Thaher menegaskan, PPPK bukan sekadar pegawai kontrak biasa, tetapi bagian dari Aparatur Sipil Negara (ASN) yang memiliki tanggung jawab hukum, moral, dan etika yang sama dengan PNS.
Kinerja Akan Dievaluasi
Bupati mengingatkan bahwa status PPPK mengandung konsekuensi evaluasi berkala.
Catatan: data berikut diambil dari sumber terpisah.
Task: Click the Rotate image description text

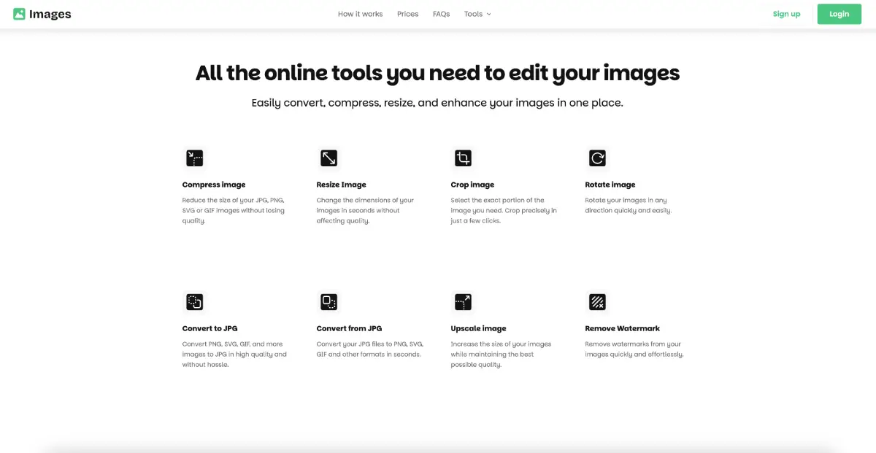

Perjanjian kerja yang telah ditandatangani menjadi dasar penilaian kinerja.
Namun, ia meminta agar evaluasi tidak dipandang sebagai ancaman, melainkan kesempatan untuk membuktikan kemampuan dan komitmen dalam melayani masyarakat.
“Kinerja nyata dan pelayanan yang baik adalah bukti bahwa kepercayaan pemerintah tidak salah,” ujarnya.
Disiplin dan Konsisten
Bupati menekankan dua hal utama yang harus dijaga PPPK, yakni disiplin dan konsistensi. Disiplin bukan hanya soal hadir tepat waktu, tetapi menjaga kualitas kerja setiap hari.
“Konsisten bekerja baik dalam jangka panjang itu yang membedakan ASN biasa dan luar biasa,” katanya.
Ia juga mendorong seluruh PPPK untuk terus meningkatkan kompetensi serta memahami kondisi Maluku Tenggara sebagai daerah kepulauan dengan karakteristik khusus.
Anggaran Gaji Rp82,36 Miliar
Untuk tahun 2025, jumlah PPPK di Maluku Tenggara tercatat 869 orang, terdiri dari 122 guru, 76 tenaga kesehatan, dan 671 tenaga strategis.
Bupati menegaskan, besarnya anggaran tersebut harus sejalan dengan kualitas pelayanan kepada masyarakat.
“Masyarakat tidak butuh pegawai yang hanya mengisi absensi. Mereka butuh pelayan yang benar-benar melayani,” pungkasnya.